Bien qu’une bonne prise sur le cou d’un crocodile soit difficilement envisageable avec un tel sceptre (!), il peut symboliquement remplir la même fonction et être utilisé contre cet animal : c’est par exemple le cas dans la vignette (fig. 5)36 du chapitre 31 d’un Livre des Morts sur papyrus37, où le défunt, normalement armé d’un harpon, est représenté avec un was.38 Comme on peut le constater, le sceptre-was fait partie de l’attirail magique exploité par les dieux et les hommes pour repousser les manifestations du chaos, qu’elles soient ophidiennes ou crocodiliennes, ces créatures dangereuses étant par nature associées soit à Apophis, soit à Seth, soit aux deux selon les circonstances. Par l’aspect de ses extrémités – tête de Seth et bâton à serpent – il représente sans doute la victoire de Seth sur Apophis, d’où les sens de « domination » ou de « chance » donnés au mot w“s (Wb. I, 260, 6).
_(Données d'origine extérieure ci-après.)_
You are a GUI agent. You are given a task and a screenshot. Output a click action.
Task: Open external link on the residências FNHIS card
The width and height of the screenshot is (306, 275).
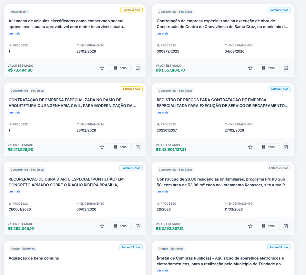[x=286, y=226]
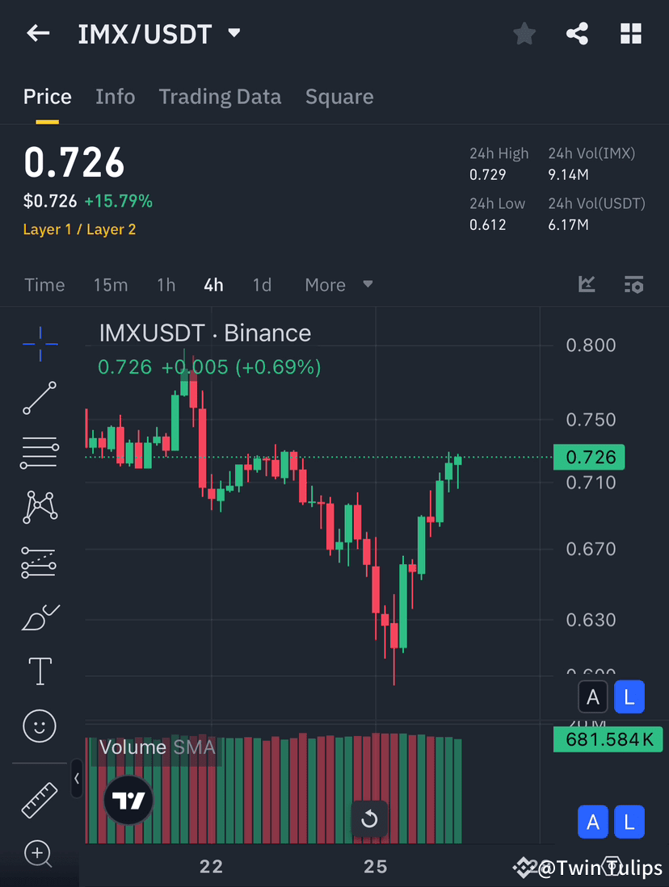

* * * C’est donc à la synergie de ces deux divinités, Oupouaout-Rê l’agitateur et Amon le puissant lion, que Pataouret doit d’avoir échappé à un funeste destin dans sa jeunesse39, et sa stèle de grâces (Dankstele), par ses représentations, servait sans doute de protection à qui en récitait les inscriptions ; en d’autres termes, on peut considérer que ce document relève aussi bien de la magie apotropaïque que de la piété personnelle. Genève, mai 2008

36 D’après E. Naville, Das Aegyptische Todtenbuch der XVIII. bis XX. Dynastie, I : Text und Vignetten, A. Asher & Co., Berlin, 1886, pl. XLIV (P.c. = papyrus Louvre 3074). 37 « Formule pour repousser le crocodile qui est venu pour enlever à N. sa puissance magique », cf. P. Barguet, Le Livre des Morts des anciens Egyptiens, LAPO, Cerf, Paris, 1967, p. 76. 38 Exemple signalé dans Wilson 1997, p. 181. Voir aussi Keel et al., OBO 88, p. 275 et p. 274 fig. 105. Pour combattre Apophis, le défunt est parfois armé d’une longue perche terminée en fourche, cf. A. M. Roth, ‘The ps‡-kf and the ‘Opening of the Mouth’ Ceremony : a Ritual of Birth and Rebirth’, JEA 78 (1992), p. 139 n. 128. Voir aussi W. J. Cherf, ‘Some Forked Staves in the Tut‘ankhamûn Collection’, ZÄS 115 (1988), pp. 107-110 et J. Berlandini, ‘Le « double-chaouabti gisant » des princes Ramsès et Khâemouaset’, RdE 53 (2002), p. 29. 39 Sur la place occupée par le crocodile dans l’imaginaire égyptien, cf. E. Brunner-Traut, ‘Krokodil’, in LÄ III, 791-801 ; A. Lohwasser, ‘Die Macht des Krokodils’, in M. Fitzenreiter (éd.), IBAES 4 (2003), pp. 131-134 : <http://www2.rz.hu-berlin.de/nilus/net-publications/ibaes4/lohwasser/text.pdf> ; P. Collombert, ‘Un étrange anthroponyme de l’Ancien Empire : « Il/Elle mourra par le crocodile » (?)’, GM 209 (2006), pp. 34-35, où la stèle est également mentionnée.